Kabul, City in the Wind lives up to its name where the dry, dusty wind of Afghanistan is an ever-present subtext, even as children bang rocks on the rusting Soviet tanks that still litter the capital’s streets, or for poor driver Abbas who endlessly struggles to fix his ailing bus.
A lyrical work that allows the film’s protagonists to speak for themselves, Amini’s hand-held camera follows the endearing adventures of a policeman’s three sons and the more anguished existence of Abbas.
If there is frequent talk in the bus station canteen among the drivers and ticket collectors of the latest suicide bomb and the numbers killed, the «war on terror» is a distant thing, off camera and only once heard as a far-away bomb blast.

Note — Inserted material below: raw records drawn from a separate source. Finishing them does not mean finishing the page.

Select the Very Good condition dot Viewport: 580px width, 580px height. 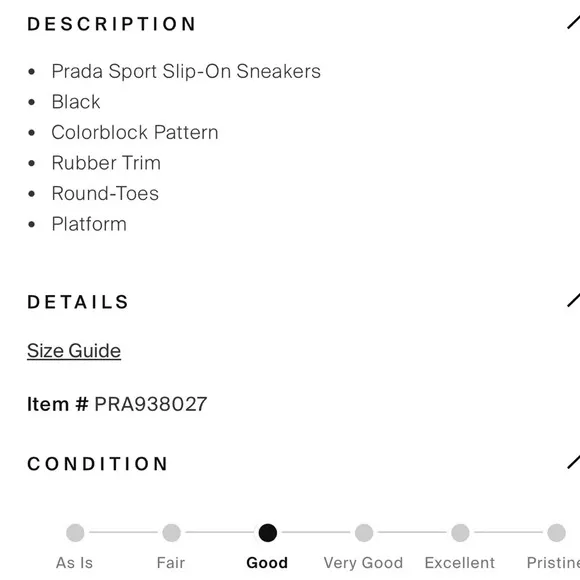[364, 533]
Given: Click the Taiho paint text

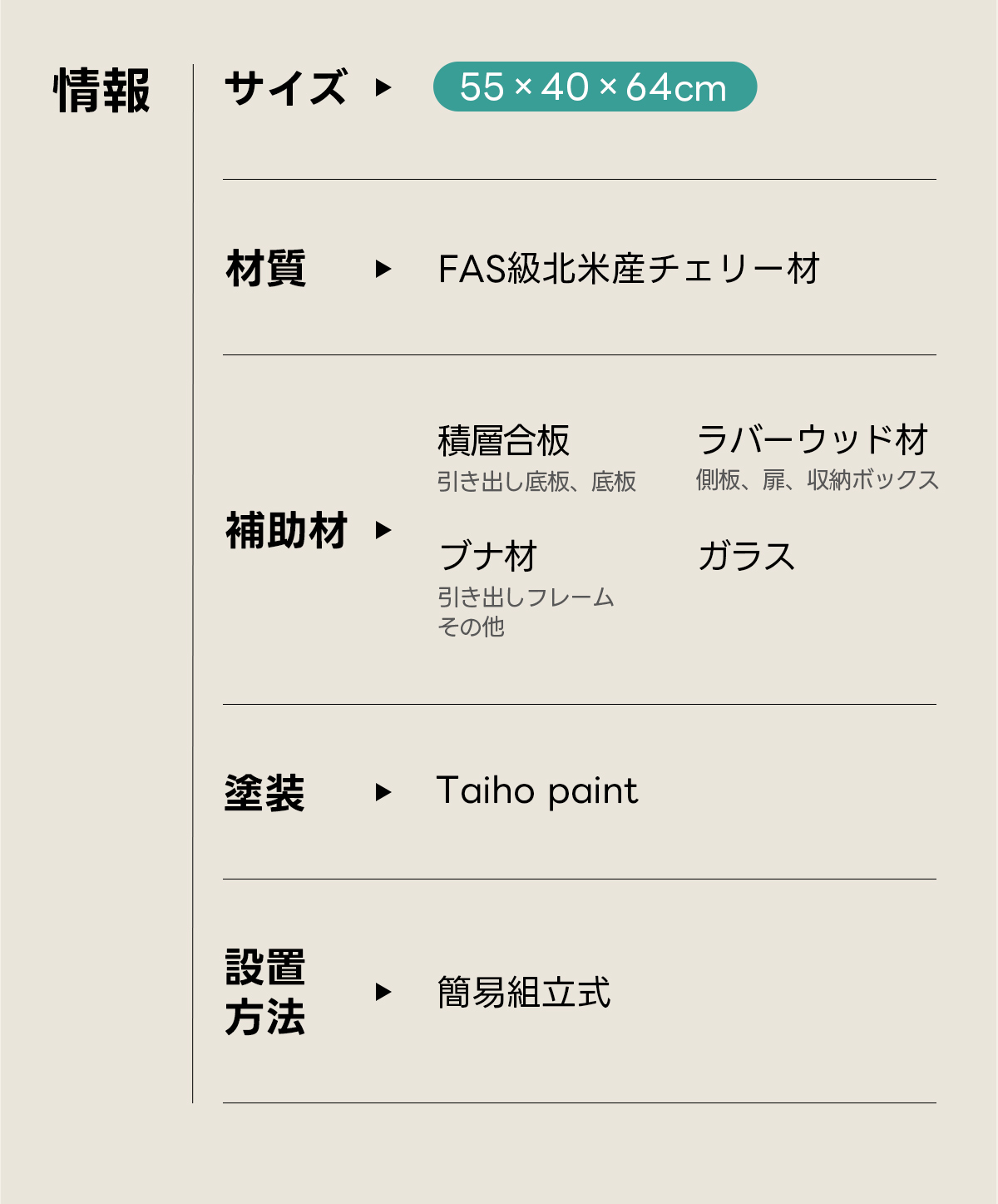Looking at the screenshot, I should click(x=536, y=790).
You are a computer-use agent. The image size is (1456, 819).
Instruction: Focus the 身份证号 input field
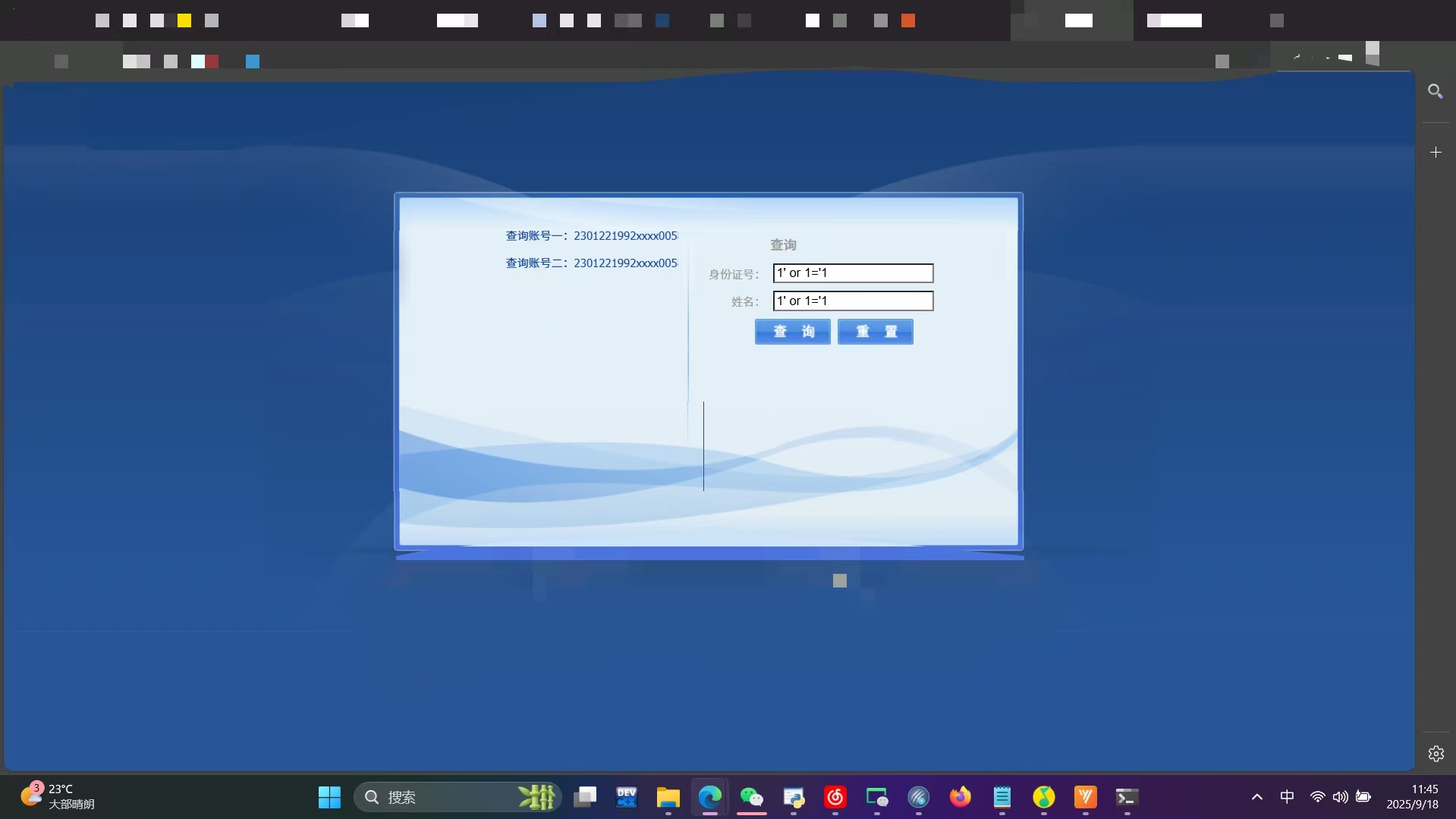[x=853, y=273]
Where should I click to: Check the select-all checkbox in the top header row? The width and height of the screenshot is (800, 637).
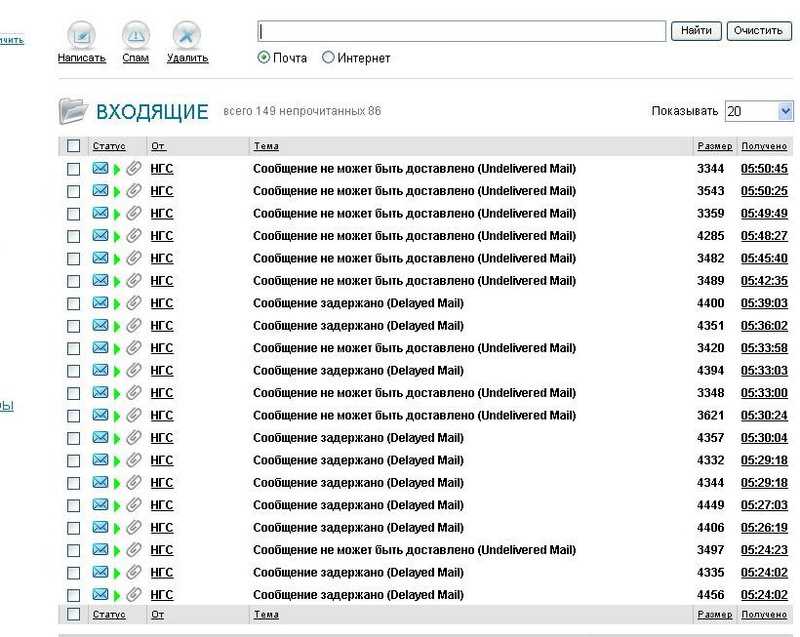(73, 146)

Beautiful, proud, troubled
Amin’s intent, in a film made with the support of the Busan Film Festival, is to show that life goes on and to reveal to an international audience something of a harshly beautiful, proud and troubled country.
In Abbas, the director finds a perfect philosopher.
Handsome and unaffected – a dusty, weather-beaten version of cricketer turned Pakistani prime minister Imran Khan – Abbas may be illiterate but is poetic in his understanding of the human condition.
In a series of grainy close-ups of his key characters – where the image on screen is Rembrandt-esque in its intensity – Amin teases out their inner truth.

If you put together Abbas’ pithy statements you could almost have a series of Shakespearean soliloquies:
«When I look back on my life, I’ve had only 10% peace.»
«I’ve fought to survive non-stop.»
«All kinds of jobs – selling fruit, sweets, shoe shine.»
«Since I began working, 30 years of my life has been wasted on problems and survival.»
«I think I won’t live much more than another 10 or 15 years.»
It’s not all as bleak as Abbas claims; he has a dutiful wife and three happy children living in a small house hidden behind a mud brick wall down a clean and tidy city centre street.
But the lie he told to avoid paying the first of three big installments on his 3,000 Euro second-hand bus will prove his undoing and he is, characteristically, honest when it comes to the crunch.
Kabul, City in the Wind lives up to its name with an evocative soundtrack where the dry, dusty wind of Afghanistan is an ever-present subtext
«I soon understood that honesty won’t work in Afghanistan. So I decided to not to be honest, once, and now I am in even deeper misery. None of my plans and tricks worked. I lost my bus and my work.»
A different struggle
For the policeman’s children, life presents a different struggle.
Their father is in a distant city on the front lines of the struggle against the Taliban; their mother is an unseen presence inside their hillside house, overlooking the vast, ancient dusty mountain-rimmed bowl that contains Kabul.
The eldest boy – a lad of around 13, is seen with his two little brothers in tow (though usually the littlest is left behind at home, howling at the offense of being the little one). His father – who survived a suicide bombing when he was in the military, an explosion that claimed the life of his closest friend – has told the lad he is head of the family in his absence, and his life of minor chores is what occupies Amin in this part of the story.
The conflict is never far away and both Abbas and the boys have hidden fears, revealed in dreams they relay and when questioned about them.
One of the little lads sings a ditty to himself: «Yellow kitty don’t go to war, you’ll die,» and the men in the bus station check their mobile phone for news of the latest bombing, resigned to what fate may bring them: «We don’t know when our time will come.»
it leaves a delicate imprint of a place where people live and love, even if we only ever hear of its death and hatred.
Amin’s film offers no solutions to Afghanistan’s interminable conflict and poses questions that all of us may ask of ourselves: what are our lives about? What are our hopes and fears? How can we contribute to our world?
There are no answers in this quiet and sometimes dreamlike film, nothing startling or immensely moving. But it leaves a delicate imprint of a place where people live and love, even if we only ever hear of its death and hatred.